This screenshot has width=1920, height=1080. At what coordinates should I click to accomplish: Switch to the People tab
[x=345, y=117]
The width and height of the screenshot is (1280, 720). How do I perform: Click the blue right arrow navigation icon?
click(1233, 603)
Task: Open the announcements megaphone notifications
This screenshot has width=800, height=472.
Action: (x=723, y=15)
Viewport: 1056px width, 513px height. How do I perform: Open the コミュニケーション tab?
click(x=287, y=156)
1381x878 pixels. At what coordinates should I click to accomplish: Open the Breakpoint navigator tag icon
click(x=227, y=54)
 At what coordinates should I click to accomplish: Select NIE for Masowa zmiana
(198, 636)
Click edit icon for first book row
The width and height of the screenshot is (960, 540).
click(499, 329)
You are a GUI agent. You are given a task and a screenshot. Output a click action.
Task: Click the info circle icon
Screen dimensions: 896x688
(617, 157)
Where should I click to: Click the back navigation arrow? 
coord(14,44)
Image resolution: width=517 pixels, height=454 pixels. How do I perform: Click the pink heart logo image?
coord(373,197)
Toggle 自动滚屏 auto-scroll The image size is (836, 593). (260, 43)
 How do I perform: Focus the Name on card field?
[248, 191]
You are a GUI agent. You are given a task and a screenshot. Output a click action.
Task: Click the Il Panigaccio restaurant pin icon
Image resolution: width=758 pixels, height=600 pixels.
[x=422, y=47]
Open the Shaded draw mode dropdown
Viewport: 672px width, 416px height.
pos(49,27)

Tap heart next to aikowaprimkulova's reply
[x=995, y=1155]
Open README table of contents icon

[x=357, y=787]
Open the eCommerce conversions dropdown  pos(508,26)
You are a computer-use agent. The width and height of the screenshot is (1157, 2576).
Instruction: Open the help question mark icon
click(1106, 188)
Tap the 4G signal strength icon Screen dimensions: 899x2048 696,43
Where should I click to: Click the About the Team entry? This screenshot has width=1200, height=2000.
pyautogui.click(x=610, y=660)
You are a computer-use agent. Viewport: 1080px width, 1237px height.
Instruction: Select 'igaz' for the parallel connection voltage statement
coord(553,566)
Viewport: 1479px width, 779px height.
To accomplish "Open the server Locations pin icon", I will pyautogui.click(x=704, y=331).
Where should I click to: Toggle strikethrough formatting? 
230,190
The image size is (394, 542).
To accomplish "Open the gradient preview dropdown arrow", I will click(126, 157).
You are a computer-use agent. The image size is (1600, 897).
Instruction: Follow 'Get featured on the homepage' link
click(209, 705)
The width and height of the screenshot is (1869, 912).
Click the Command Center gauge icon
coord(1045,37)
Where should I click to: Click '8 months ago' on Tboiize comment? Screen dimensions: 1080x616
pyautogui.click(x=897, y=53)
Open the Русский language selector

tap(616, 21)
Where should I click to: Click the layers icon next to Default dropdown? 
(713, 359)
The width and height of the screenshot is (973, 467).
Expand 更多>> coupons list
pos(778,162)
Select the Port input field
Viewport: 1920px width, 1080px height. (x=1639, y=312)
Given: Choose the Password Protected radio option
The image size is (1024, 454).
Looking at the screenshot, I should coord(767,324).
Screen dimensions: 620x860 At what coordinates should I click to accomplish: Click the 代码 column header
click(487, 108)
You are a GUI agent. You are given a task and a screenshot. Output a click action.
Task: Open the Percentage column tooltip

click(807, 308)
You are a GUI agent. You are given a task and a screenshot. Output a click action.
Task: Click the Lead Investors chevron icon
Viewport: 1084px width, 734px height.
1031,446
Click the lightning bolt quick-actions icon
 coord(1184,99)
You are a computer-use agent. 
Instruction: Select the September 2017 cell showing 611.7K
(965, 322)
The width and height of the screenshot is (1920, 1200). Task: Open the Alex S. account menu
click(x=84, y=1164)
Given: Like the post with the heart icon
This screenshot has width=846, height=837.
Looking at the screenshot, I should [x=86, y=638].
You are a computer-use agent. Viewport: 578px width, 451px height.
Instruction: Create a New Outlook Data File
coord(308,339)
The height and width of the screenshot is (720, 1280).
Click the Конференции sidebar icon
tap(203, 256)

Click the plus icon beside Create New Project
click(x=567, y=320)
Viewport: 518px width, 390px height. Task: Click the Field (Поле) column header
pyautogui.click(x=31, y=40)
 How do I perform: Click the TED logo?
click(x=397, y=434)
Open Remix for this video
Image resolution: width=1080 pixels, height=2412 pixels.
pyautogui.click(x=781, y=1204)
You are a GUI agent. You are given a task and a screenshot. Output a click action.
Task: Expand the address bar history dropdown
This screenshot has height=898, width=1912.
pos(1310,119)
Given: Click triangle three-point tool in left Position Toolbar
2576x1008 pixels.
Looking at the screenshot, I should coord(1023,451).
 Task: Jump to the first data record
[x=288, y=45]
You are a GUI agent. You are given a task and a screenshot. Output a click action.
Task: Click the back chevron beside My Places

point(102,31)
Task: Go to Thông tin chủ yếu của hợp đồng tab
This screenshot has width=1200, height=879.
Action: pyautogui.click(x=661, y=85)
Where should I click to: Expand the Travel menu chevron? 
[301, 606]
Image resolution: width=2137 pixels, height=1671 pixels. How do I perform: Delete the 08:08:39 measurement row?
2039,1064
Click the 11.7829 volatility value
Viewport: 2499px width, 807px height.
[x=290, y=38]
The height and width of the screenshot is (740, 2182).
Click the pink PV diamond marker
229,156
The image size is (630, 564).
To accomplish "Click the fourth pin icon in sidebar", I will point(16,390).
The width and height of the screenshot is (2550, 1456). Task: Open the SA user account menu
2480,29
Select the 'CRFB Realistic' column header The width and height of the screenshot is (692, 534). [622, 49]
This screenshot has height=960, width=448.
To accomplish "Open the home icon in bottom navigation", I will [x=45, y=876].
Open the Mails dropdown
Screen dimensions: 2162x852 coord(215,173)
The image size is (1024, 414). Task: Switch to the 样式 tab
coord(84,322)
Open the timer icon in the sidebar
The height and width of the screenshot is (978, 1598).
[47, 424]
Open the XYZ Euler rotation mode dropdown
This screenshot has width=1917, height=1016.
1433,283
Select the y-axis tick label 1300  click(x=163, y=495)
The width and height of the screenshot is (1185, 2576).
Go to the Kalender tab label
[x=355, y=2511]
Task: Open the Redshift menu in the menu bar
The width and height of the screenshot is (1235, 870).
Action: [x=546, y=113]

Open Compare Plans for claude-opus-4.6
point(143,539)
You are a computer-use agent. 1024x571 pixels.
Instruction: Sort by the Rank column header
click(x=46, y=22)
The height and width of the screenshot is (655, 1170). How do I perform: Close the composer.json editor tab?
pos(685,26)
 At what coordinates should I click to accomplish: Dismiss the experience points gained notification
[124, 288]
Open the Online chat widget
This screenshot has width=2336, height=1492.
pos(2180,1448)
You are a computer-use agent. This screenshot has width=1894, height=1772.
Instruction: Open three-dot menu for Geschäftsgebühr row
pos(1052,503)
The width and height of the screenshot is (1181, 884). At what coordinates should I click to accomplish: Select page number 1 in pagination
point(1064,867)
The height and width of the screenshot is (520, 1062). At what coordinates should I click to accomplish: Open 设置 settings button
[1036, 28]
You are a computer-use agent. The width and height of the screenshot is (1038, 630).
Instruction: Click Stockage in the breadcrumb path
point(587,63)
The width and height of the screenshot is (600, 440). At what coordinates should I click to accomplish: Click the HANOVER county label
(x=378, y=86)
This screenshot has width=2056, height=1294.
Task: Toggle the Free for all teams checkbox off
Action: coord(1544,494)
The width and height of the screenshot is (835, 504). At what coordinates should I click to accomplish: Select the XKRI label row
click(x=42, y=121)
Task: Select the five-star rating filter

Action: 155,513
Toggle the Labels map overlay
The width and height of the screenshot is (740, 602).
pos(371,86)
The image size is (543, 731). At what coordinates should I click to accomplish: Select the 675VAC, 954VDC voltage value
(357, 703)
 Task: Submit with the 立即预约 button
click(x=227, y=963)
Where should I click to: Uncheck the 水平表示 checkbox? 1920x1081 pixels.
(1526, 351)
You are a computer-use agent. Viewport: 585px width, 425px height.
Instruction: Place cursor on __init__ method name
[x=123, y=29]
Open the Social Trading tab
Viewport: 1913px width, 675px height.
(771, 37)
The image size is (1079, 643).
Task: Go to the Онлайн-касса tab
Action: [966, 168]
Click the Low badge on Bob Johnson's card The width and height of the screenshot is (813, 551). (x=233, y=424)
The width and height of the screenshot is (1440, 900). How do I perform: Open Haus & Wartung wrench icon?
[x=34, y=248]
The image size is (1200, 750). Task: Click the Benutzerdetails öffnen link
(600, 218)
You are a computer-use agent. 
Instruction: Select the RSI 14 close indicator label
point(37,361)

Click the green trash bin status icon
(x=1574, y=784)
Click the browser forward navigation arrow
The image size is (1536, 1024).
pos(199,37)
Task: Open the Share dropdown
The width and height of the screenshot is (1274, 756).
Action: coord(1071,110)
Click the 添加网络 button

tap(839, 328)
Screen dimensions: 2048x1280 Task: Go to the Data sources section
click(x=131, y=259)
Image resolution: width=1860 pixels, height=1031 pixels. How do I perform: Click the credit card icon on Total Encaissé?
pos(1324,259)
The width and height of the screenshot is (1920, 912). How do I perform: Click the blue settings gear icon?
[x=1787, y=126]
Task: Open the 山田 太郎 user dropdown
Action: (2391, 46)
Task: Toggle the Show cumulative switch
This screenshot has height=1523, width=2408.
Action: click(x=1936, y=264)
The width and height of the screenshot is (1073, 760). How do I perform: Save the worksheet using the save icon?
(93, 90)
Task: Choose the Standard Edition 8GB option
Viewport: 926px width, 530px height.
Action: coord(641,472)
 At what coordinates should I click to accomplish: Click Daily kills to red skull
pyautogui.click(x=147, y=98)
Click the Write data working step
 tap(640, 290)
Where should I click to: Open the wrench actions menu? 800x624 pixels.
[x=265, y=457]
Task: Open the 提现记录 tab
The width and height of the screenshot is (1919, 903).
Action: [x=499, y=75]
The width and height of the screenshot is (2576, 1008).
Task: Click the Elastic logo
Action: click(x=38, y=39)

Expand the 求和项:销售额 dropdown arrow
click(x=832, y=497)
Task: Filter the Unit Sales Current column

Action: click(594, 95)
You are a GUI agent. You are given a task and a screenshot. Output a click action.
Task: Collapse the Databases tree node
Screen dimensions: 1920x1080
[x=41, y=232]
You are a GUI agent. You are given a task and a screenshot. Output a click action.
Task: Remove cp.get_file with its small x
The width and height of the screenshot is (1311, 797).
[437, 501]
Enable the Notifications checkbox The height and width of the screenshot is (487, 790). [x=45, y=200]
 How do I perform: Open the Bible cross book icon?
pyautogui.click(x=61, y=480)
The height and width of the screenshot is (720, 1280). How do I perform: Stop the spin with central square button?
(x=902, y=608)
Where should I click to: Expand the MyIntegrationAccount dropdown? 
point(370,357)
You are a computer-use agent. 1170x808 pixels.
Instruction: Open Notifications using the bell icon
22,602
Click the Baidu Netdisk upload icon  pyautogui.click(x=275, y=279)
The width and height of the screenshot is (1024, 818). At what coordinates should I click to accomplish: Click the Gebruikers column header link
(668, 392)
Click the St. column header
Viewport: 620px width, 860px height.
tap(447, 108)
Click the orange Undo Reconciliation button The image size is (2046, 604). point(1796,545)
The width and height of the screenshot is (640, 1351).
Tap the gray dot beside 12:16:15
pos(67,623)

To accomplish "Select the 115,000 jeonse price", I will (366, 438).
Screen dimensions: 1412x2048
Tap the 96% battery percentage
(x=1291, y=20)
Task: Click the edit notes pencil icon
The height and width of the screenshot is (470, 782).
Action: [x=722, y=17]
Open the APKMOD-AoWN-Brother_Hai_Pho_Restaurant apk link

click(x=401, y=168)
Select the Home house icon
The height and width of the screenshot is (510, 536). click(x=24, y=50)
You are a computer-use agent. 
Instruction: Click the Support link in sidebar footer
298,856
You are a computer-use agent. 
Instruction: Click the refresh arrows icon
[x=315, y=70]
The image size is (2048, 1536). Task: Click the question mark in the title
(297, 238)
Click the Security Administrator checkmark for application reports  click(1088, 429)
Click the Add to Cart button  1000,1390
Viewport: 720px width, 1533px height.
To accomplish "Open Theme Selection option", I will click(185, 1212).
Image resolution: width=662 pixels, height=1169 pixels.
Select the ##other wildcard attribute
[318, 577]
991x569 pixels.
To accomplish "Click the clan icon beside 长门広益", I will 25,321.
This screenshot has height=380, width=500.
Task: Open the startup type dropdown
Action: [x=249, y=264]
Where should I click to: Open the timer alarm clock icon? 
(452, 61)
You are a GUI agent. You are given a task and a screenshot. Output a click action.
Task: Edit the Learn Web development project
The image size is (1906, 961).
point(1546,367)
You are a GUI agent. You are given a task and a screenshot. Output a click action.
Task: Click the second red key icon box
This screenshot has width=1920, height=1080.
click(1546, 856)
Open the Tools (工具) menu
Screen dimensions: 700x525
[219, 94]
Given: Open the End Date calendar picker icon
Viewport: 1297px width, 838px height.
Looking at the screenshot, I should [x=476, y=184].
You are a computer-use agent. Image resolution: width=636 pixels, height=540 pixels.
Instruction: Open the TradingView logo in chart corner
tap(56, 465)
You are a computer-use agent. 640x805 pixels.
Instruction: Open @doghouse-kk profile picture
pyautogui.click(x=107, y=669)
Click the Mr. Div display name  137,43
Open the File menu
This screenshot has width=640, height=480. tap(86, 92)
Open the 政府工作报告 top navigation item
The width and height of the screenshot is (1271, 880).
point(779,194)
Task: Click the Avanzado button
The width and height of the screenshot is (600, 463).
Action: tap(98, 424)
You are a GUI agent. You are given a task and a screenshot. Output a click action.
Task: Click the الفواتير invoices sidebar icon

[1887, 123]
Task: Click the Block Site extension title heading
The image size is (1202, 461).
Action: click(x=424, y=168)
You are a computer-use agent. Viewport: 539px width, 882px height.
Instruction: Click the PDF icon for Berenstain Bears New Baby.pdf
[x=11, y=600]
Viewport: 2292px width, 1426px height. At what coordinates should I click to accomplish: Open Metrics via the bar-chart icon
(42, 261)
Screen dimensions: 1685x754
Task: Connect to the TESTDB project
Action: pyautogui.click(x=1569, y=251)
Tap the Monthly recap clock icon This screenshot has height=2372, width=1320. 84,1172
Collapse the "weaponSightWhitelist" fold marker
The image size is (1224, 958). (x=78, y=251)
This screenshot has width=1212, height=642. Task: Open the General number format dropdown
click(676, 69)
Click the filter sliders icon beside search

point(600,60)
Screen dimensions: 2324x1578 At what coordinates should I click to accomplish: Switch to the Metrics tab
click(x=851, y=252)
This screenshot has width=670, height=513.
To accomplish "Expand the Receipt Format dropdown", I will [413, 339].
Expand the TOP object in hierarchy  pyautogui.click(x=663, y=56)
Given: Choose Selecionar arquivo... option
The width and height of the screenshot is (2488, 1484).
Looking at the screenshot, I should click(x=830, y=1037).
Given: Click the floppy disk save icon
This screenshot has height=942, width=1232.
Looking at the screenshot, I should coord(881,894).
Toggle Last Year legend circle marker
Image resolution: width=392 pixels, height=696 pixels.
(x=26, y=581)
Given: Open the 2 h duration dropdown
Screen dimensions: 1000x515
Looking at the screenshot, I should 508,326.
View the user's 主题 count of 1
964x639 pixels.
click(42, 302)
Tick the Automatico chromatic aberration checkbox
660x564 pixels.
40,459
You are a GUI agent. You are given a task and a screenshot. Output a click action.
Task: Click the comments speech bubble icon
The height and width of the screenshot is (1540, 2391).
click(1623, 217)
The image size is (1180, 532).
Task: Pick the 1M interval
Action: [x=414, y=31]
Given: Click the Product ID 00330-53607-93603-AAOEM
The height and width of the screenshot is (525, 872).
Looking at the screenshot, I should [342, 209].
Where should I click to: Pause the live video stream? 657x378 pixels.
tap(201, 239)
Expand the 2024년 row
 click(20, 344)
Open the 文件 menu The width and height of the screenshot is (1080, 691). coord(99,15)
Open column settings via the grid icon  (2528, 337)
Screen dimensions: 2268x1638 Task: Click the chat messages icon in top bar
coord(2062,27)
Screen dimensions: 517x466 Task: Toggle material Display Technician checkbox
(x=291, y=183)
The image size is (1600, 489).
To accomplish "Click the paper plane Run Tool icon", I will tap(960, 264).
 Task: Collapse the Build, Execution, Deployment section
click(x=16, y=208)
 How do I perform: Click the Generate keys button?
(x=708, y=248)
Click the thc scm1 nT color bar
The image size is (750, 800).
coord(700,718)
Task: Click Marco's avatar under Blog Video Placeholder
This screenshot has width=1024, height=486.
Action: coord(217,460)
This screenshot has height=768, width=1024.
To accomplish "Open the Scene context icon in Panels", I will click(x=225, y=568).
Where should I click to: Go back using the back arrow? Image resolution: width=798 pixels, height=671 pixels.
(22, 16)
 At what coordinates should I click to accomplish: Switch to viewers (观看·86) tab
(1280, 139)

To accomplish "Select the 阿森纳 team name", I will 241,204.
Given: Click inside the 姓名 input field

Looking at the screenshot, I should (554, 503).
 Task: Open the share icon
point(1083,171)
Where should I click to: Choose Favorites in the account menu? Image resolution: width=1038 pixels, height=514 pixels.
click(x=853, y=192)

PROBLEM TO SOLVE: Reproduce verbatim the stretch of the listing above, from the line containing "I will 241,204." through the end of the listing, including both of those lines.

TASK RESPONSE:
To accomplish "Select the 阿森纳 team name", I will 241,204.
Given: Click inside the 姓名 input field

Looking at the screenshot, I should (554, 503).
 Task: Open the share icon
point(1083,171)
Where should I click to: Choose Favorites in the account menu? Image resolution: width=1038 pixels, height=514 pixels.
click(x=853, y=192)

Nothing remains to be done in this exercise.